Per gestire queste situazioni esiste uno strumento preciso, previsto dalla legge e gestito da INPS: il contratto di prestazione occasionale (PrestO).
Il contratto di prestazione occasionale è un tipo di contratto che permette a un’attività di chiamare personale disponibile a lavorare ogni tanto e per poche ore, con regole più semplici rispetto a un’assunzione normale, ma sempre nel pieno rispetto della legge.
In pratica è pensato per coprire lavoro sporadico e saltuario, non per riempire i turni di tutti i giorni dell’anno. La norma parla infatti di “prestazioni di lavoro occasionale o saltuario, con modalità semplificate e entro limiti precisi di importo”.
Nel linguaggio INPS:
l’utilizzatore è chi “usa” la prestazione, cioè l’azienda, il professionista, il bar, il ristorante, il negozio;
il prestatore è la persona che viene chiamata a lavorare in modo occasionale (lo studente, il disoccupato, il pensionato, ecc.).

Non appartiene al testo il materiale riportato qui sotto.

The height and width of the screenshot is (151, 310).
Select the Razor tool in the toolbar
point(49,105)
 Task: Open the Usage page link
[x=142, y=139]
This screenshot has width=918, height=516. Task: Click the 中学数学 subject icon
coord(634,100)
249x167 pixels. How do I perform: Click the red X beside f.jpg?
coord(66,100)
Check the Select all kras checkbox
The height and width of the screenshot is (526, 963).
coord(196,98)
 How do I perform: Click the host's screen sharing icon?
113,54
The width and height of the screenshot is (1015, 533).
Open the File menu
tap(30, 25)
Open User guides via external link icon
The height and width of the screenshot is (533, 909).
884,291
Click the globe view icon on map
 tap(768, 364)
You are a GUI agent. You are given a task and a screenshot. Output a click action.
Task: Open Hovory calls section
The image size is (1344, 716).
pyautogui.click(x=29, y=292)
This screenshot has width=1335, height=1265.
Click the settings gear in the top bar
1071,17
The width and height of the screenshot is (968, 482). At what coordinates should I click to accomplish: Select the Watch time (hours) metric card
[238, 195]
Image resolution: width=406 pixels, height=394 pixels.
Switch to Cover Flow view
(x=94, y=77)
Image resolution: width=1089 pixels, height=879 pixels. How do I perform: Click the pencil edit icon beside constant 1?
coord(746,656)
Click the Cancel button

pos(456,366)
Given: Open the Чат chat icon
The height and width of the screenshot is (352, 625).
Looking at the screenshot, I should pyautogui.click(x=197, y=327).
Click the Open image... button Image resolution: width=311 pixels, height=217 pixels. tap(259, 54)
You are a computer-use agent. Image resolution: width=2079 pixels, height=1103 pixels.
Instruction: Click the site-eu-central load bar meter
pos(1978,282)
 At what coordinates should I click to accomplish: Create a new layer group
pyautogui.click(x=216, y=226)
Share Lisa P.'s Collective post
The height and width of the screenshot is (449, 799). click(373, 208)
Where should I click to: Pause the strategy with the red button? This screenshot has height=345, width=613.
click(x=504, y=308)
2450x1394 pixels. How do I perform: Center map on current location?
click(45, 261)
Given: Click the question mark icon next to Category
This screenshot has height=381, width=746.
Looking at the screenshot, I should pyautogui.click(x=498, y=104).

Possono usare il contratto di prestazione occasionale:
imprenditori e professionisti;
bar, ristoranti, pub e pizzerie;
negozi e attività commerciali;
aziende alberghiere e strutture del turismo.
Tutto si gestisce online, tramite la piattaforma INPS: qui si registrano utilizzatore e prestatore e si inseriscono, prima che l’orario di lavoro inizi, i dati delle singole prestazioni.
I contratti di prestazione occasionale (PrestO) sono uno strumento previsto dalla normativa per i casi in cui la prestazione è davvero occasionale e di piccola entità, con limiti economici annui ben precisi.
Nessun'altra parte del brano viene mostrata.